Data Block Start
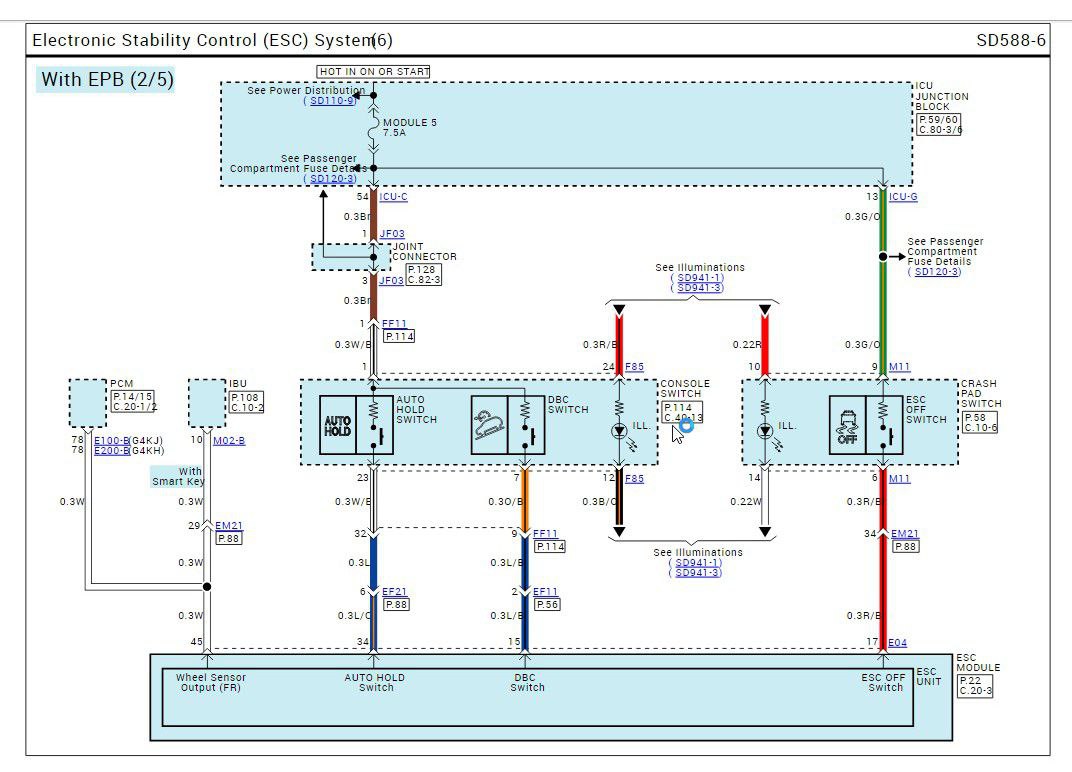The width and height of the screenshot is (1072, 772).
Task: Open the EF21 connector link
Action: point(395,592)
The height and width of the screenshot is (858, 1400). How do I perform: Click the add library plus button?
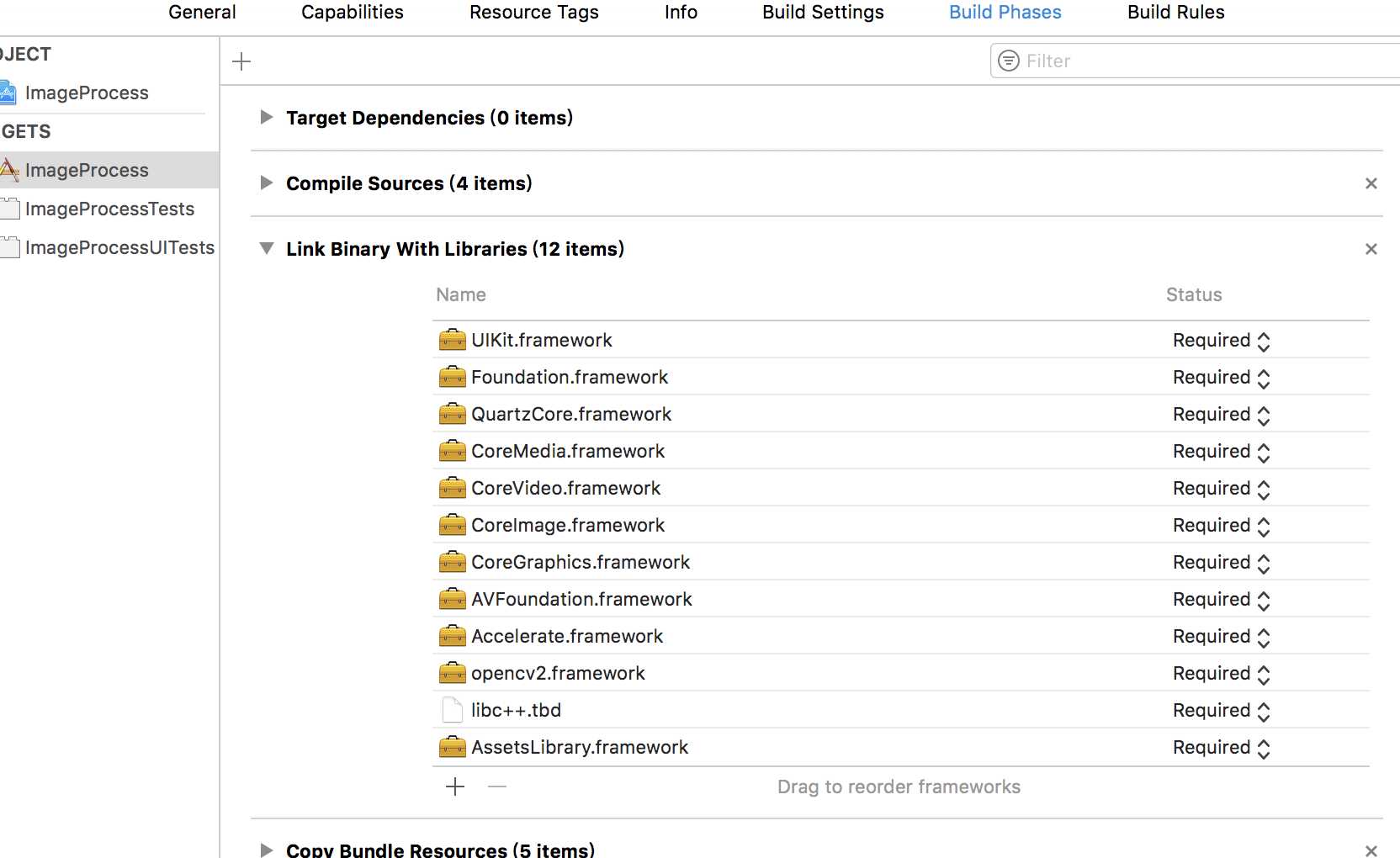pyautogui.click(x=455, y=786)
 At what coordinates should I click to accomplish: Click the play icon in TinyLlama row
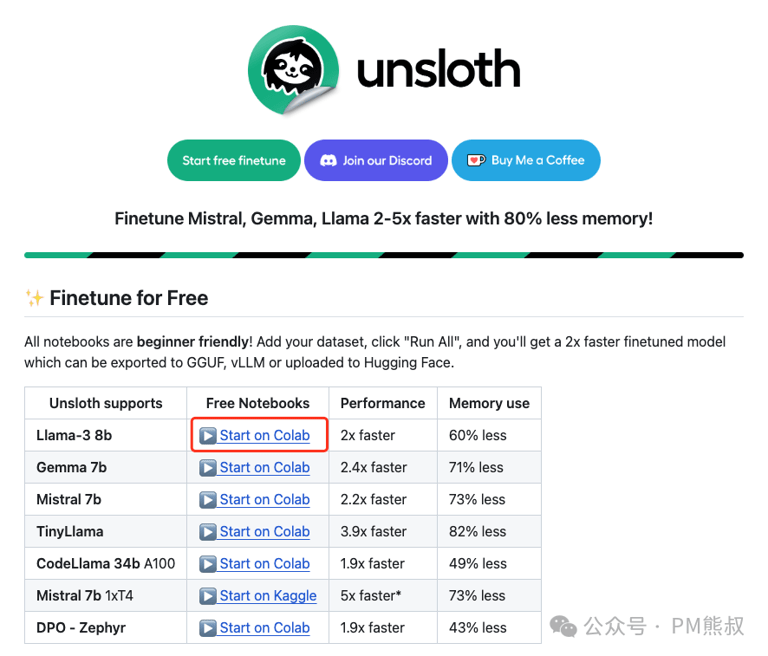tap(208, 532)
Data Block End
About this task: Would you give again, exactly as written, the lines from the one containing "At what coordinates" through the end of the records, with no pictures and no other lines?

Expected output:
 At what coordinates should I click to accomplish: Click the play icon in TinyLlama row
tap(208, 532)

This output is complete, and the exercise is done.